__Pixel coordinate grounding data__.
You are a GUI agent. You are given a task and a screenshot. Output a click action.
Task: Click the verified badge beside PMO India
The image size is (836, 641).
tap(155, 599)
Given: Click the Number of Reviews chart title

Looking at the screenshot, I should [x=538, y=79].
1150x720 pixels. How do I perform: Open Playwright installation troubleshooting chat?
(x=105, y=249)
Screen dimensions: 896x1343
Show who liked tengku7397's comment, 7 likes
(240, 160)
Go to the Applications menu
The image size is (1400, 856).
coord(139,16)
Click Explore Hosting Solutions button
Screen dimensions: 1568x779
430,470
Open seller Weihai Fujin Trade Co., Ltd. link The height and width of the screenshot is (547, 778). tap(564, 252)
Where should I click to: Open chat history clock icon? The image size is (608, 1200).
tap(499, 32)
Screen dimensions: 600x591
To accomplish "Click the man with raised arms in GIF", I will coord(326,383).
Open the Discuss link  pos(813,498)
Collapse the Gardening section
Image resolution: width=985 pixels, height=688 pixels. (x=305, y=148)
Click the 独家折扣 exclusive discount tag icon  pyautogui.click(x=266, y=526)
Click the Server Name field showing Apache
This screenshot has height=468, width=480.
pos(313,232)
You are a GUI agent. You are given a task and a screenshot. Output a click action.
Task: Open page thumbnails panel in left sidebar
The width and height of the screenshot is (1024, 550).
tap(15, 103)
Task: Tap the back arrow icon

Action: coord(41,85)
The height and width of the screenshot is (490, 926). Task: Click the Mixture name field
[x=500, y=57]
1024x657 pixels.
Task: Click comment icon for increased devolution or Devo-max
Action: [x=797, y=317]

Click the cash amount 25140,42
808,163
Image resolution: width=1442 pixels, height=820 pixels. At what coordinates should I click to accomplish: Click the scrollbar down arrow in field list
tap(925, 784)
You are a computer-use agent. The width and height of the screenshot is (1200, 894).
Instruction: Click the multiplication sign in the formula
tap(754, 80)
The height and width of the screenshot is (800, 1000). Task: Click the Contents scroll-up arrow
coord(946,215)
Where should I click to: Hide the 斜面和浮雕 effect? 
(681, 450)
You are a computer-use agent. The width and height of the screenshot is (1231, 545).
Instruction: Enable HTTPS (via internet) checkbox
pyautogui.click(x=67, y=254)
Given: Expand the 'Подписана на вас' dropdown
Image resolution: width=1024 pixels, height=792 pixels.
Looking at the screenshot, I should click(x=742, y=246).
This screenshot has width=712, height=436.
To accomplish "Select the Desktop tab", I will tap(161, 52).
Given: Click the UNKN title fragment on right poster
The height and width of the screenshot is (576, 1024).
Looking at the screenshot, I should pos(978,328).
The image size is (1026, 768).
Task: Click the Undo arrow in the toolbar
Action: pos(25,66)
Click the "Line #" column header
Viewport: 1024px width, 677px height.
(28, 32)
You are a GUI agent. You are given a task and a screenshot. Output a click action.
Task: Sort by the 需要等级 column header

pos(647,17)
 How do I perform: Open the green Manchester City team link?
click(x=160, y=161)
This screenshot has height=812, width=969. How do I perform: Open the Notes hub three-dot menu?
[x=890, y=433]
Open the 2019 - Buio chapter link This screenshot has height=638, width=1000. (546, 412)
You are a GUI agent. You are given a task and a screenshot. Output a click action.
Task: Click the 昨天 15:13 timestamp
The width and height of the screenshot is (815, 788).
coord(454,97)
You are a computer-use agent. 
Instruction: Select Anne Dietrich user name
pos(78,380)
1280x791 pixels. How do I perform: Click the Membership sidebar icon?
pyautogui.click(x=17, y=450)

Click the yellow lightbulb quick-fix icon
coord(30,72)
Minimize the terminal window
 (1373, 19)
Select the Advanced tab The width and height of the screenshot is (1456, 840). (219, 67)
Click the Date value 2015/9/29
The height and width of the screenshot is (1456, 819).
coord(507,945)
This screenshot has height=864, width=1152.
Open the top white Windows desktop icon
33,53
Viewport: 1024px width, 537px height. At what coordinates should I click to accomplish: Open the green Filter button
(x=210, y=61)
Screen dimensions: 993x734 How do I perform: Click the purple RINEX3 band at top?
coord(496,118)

__Activity__.
Once you have read the records, repeat them all exactly.

__Solution to this problem__.
You are a GUI agent. You are given a task and a screenshot. Output a click action.
Task: Click the verified badge beside PMO India
The image size is (836, 641).
tap(155, 599)
Given: Click the Number of Reviews chart title

Looking at the screenshot, I should [x=538, y=79].
1150x720 pixels. How do I perform: Open Playwright installation troubleshooting chat?
(x=105, y=249)
Screen dimensions: 896x1343
Show who liked tengku7397's comment, 7 likes
(240, 160)
Go to the Applications menu
The image size is (1400, 856).
coord(139,16)
Click Explore Hosting Solutions button
Screen dimensions: 1568x779
430,470
Open seller Weihai Fujin Trade Co., Ltd. link The height and width of the screenshot is (547, 778). tap(564, 252)
Where should I click to: Open chat history clock icon? The image size is (608, 1200).
tap(499, 32)
Screen dimensions: 600x591
To accomplish "Click the man with raised arms in GIF", I will coord(326,383).
Open the Discuss link  pos(813,498)
Collapse the Gardening section
Image resolution: width=985 pixels, height=688 pixels. (x=305, y=148)
Click the 独家折扣 exclusive discount tag icon  pyautogui.click(x=266, y=526)
Click the Server Name field showing Apache
This screenshot has height=468, width=480.
pos(313,232)
You are a GUI agent. You are given a task and a screenshot. Output a click action.
Task: Open page thumbnails panel in left sidebar
The width and height of the screenshot is (1024, 550).
tap(15, 103)
Task: Tap the back arrow icon

Action: coord(41,85)
The height and width of the screenshot is (490, 926). Task: Click the Mixture name field
[x=500, y=57]
1024x657 pixels.
Task: Click comment icon for increased devolution or Devo-max
Action: [x=797, y=317]

Click the cash amount 25140,42
808,163
Image resolution: width=1442 pixels, height=820 pixels. At what coordinates should I click to accomplish: Click the scrollbar down arrow in field list
tap(925, 784)
You are a computer-use agent. The width and height of the screenshot is (1200, 894).
Instruction: Click the multiplication sign in the formula
tap(754, 80)
The height and width of the screenshot is (800, 1000). Task: Click the Contents scroll-up arrow
coord(946,215)
Where should I click to: Hide the 斜面和浮雕 effect? 
(681, 450)
You are a computer-use agent. The width and height of the screenshot is (1231, 545).
Instruction: Enable HTTPS (via internet) checkbox
pyautogui.click(x=67, y=254)
Given: Expand the 'Подписана на вас' dropdown
Image resolution: width=1024 pixels, height=792 pixels.
Looking at the screenshot, I should click(x=742, y=246).
This screenshot has width=712, height=436.
To accomplish "Select the Desktop tab", I will tap(161, 52).
Given: Click the UNKN title fragment on right poster
The height and width of the screenshot is (576, 1024).
Looking at the screenshot, I should pos(978,328).
The image size is (1026, 768).
Task: Click the Undo arrow in the toolbar
Action: pos(25,66)
Click the "Line #" column header
Viewport: 1024px width, 677px height.
(28, 32)
You are a GUI agent. You are given a task and a screenshot. Output a click action.
Task: Sort by the 需要等级 column header

pos(647,17)
 How do I perform: Open the green Manchester City team link?
click(x=160, y=161)
This screenshot has height=812, width=969. How do I perform: Open the Notes hub three-dot menu?
[x=890, y=433]
Open the 2019 - Buio chapter link This screenshot has height=638, width=1000. (546, 412)
You are a GUI agent. You are given a task and a screenshot. Output a click action.
Task: Click the 昨天 15:13 timestamp
The width and height of the screenshot is (815, 788).
coord(454,97)
You are a computer-use agent. 
Instruction: Select Anne Dietrich user name
pos(78,380)
1280x791 pixels. How do I perform: Click the Membership sidebar icon?
pyautogui.click(x=17, y=450)

Click the yellow lightbulb quick-fix icon
coord(30,72)
Minimize the terminal window
 (1373, 19)
Select the Advanced tab The width and height of the screenshot is (1456, 840). (219, 67)
Click the Date value 2015/9/29
The height and width of the screenshot is (1456, 819).
coord(507,945)
This screenshot has height=864, width=1152.
Open the top white Windows desktop icon
33,53
Viewport: 1024px width, 537px height. At what coordinates should I click to accomplish: Open the green Filter button
(x=210, y=61)
Screen dimensions: 993x734 How do I perform: Click the purple RINEX3 band at top?
coord(496,118)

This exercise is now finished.